Senior Vice President Head of Retail Product Research & Distribution Division Henan Putihrai (HP) Asset Management Reza Fahmi Riawan mengatakan, obligasi korporasi tenor panjang mengandung risiko yang relatif lebih tinggi dibandingkan tenor yang lebih pendek.
"Investor saat ini lebih memilih mengurangi risiko fluktuasi atas perubahan tingkat suku bunga, sehingga pilihan terbaik untuk memitigasi fluktuasi tersebut adalah dengan memperpendek durasi (switching dari tenor panjang ke tenor pendek)," kata Reza kepada Kontan.co.id, Kamis (29/9).
Baca Juga: Simak Instrumen Investasi Pilihan Saat Resesi Mengancam
Menurut Reza, investor lebih ingin meminimalkan risiko sehingga pilihannya adalah obligasi tenor pendek atau tetap pada cash.

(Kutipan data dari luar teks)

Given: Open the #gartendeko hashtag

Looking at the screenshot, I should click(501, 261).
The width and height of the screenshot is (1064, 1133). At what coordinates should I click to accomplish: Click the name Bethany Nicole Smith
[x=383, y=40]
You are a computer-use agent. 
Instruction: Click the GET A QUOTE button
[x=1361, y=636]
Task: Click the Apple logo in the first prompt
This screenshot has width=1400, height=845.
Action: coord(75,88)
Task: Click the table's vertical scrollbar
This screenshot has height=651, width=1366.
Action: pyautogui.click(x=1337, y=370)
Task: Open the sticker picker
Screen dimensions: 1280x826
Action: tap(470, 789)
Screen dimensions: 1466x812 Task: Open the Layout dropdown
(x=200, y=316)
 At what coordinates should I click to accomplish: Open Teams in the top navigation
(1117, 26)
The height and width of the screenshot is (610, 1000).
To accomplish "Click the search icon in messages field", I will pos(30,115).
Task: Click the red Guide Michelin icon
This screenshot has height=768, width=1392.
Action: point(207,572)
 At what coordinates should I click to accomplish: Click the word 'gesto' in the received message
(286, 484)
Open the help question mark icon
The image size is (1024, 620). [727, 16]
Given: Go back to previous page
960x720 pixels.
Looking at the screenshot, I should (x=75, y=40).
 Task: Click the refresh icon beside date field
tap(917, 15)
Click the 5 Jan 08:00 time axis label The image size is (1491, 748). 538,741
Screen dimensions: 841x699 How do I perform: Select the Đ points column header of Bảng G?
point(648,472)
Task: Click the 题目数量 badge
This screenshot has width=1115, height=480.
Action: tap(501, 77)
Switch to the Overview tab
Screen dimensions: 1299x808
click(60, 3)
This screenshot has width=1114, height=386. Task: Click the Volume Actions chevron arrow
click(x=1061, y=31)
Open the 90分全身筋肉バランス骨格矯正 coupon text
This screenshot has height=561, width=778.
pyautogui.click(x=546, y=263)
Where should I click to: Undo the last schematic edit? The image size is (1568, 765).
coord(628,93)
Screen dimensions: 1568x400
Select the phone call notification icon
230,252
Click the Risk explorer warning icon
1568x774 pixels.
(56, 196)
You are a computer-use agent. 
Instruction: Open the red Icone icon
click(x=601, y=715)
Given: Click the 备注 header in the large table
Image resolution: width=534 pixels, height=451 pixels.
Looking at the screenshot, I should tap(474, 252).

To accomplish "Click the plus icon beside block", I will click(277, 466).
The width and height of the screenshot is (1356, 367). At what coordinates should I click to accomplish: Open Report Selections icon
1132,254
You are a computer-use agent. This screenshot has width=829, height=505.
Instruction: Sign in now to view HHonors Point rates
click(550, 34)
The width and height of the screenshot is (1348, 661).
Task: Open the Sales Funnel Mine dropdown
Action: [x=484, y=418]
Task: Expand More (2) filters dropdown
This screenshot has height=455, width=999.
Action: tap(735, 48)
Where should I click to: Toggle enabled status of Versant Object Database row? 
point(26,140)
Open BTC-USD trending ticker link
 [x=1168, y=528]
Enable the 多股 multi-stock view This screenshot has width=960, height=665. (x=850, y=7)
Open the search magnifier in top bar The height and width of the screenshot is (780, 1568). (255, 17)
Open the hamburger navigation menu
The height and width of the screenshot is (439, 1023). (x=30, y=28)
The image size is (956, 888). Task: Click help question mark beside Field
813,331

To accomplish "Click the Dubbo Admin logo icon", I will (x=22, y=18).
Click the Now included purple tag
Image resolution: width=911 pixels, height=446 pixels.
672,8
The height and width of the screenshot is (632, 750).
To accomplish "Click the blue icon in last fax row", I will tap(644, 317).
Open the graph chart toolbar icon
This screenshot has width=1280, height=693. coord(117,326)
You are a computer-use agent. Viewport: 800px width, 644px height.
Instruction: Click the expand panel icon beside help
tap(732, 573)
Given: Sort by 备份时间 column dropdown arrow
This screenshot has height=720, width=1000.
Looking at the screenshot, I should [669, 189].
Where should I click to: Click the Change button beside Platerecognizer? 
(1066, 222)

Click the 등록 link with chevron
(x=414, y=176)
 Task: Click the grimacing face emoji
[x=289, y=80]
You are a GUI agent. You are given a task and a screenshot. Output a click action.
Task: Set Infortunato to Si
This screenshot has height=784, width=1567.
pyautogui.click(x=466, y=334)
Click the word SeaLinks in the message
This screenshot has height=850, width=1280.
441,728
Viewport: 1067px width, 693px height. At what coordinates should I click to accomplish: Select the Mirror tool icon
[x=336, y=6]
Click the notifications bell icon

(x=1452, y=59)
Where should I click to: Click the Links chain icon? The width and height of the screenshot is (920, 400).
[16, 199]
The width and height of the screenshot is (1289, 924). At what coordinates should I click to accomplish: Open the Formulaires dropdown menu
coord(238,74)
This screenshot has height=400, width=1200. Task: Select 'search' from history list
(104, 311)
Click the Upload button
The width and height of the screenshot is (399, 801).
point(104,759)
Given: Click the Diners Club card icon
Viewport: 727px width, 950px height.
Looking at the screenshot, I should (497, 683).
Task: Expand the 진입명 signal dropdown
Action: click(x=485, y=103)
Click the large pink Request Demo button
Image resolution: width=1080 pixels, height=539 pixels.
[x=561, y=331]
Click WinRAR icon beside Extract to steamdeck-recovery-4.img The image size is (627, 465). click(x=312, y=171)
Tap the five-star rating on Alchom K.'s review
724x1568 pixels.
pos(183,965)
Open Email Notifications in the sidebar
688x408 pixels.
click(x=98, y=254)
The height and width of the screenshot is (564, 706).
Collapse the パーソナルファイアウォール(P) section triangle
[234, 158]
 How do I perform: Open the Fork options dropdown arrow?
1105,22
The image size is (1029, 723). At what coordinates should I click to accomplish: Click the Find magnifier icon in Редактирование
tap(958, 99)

Tapia da investor yang memanfaatkan kenaikan yield ini dengan membeli obligasi korporasi di pasar sekunder saat yield lebih tinggi.
"Kami masih melihat trading yang cukup ramai di pasar," ujar Reza.
Saat bunga naik seperti sekarang, emiten yang berniat menerbitkan obligasi harus menawarkan tingkat bunga lebih tinggi ketimbang sebelumnya. Alhasil , cost of funding (biaya dana) akan menjadi lebih mahal bagi emiten.
Baca Juga: Meracik Ulang Portofolio Investasi di Tengah Ancaman Resesi
Reza melihat kondisi saat ini masih normal dan merupakan siklus ekonomi. Meski tingkat bunga lebih tinggi, potensi emiten untuk gagal bayar berkurang, berbeda dengan ketika masa Covid.
Reza mengatakan prospek investasi pada obligasi korporasi masih menarik beriringan dengan kenaikan tingkat imbal hasil. Sentimen pasar masih didasari oleh kenaikan tingkat suku bunga secara global.
"The Fed masih dalam stance hawkish sampai akhir tahun dan masih dalam mood menaikkan Fed Rate, begitu juga domestik dimana BI memperkirakan headline inflasi akan berada di atas 6% dan inflasi inti berada pada level 4,6% di akhir tahun," ujar Reza.